A party which, whilst nominally showcasing Brazil and its people, will benefit a

coterie of pampered and sponsored young people whose physical attributes

provide them with a world stage on which to perform from city to city, event to event, all of which are now contrived to fill 'air time' for brands and global companies/ This roaming gladiatorial circus is gleefully taken up by media production firms in leiu of originating actual material, and covering serious aspects affecting most of our lives. The Heathrow protests today stopping traffic into the airport terminal certainly got the attention it deserves which otherwise would have been ignored if those protesting holding banners had stoody nicely on the grass verges causing no bother at all. Sorry not a newsworthy item - lets go now to the latest bombing of Aleppo Tristram. No doubt the BBC and their fellow news channel staffers will have a thoroughly enjoyable break from the mundane day to day stuff in Britain. As of course will 'Team GB' set up as a national marketing brand headed I believe by a certain Lord Coe, an intimate in the fine arts of corporate oversight in this dark world of sports (or is it media business events) to thrill the masses. A medals tally for the nation is at stake ,whatever that means as a meaningful and worthwhile objective for a country which is struggling to house its young and poor among daily injustices meted out to the disadvantaged and all those outside the established order.


Perhaps nothing more encapsulates the disconnect (for Britain at least) between those scheming their way to wealth, and those born into it by virtue of parental standing - as the sight of 'Lionheart' the umpteen million pound floating gin palace of Sir Philip Green and his dear wife, Lady Green, wending their slow imperial progress through remote islands of the Aegean Sea this week - against the immediate consequence of closure of British Home Stores (BHS) and dismissal of thousands of low paid workers across this country's High Streets. This once profitable and well managed company had the misfortune to fall into the clutches of this particular 'entrepreneur' or 'businessman' with his supporting cast of City of London 'advisors' and financial artistes. A knighthood for Sir Philip please! (or not). Now in a piece de resistance this week we have formal disclosure of the list of 'Honours'; there's a quaint establishment term for 'baubles' to be bestowed on lackeys and lickspittles embedded in Downing Street after the suddenly truncated tenure in office of David Cameron.

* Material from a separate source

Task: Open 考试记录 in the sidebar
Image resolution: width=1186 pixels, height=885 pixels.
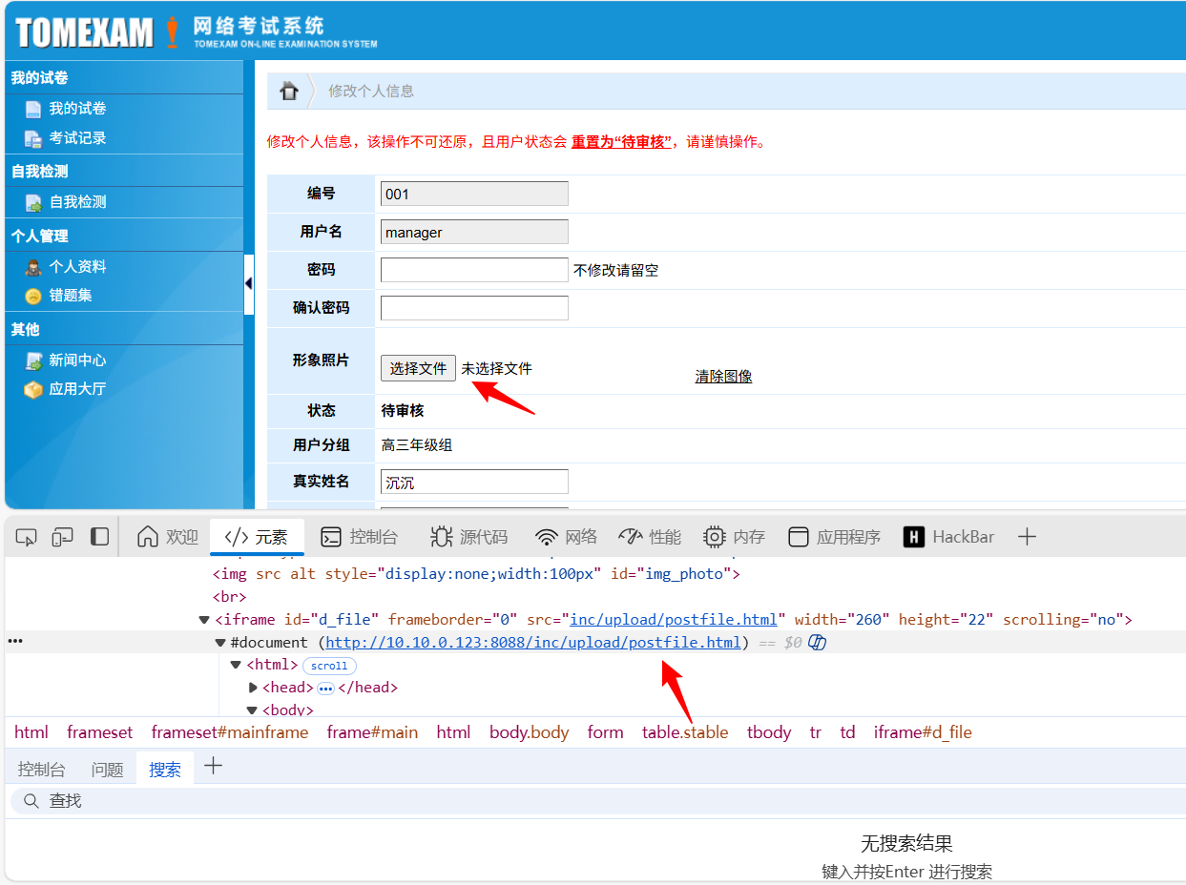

The wonderful flummery which abounds and surrounds the issuance of all manner of titles and 'gongs' remains an instinctive essential in maintaining the established 'order of things'. It extends directly into Parliament and our democratic well spring and traditionally acts as an escape valve for political parties in power, to skew their influence in the upper chamber - otherwise mischievously still called the 'House of Lords'. Napoleon cynically stated (one of his many well remembered conversation pieces) that 'Men are led by baubles'. Pinning a roundel on someone's clothing or wrapping it around their neck is another version of dolling out carrots in the farm yard - sheep spring to mind as do pigs. There is one deserving aspect of 'the Honours System' and that has to do with bravery on the field of battle by those in uniform, whether civil or military. This certainly retains a meaningful resonance - 'for valour'; but when its the hairdressers and appointments secretarys, and all manner of lesser political or governmental hacks and their hangers on who are gifted decorous Awards there is a huge diminishment and demeaning of those who place their lives in danger, or suffer immense physical harm in the service of the country. Not only did David Cameron make a massive political miscalculation for his Party - and his ambitions - in proferring the 'In Out Referendum'; but he has also irreparably brought his name (and his Party) into massive disrepute by his gratuitous dolling out of 'gongs' as farewell presents to a spectrum of minions aka chums, up north this would be 'mates'.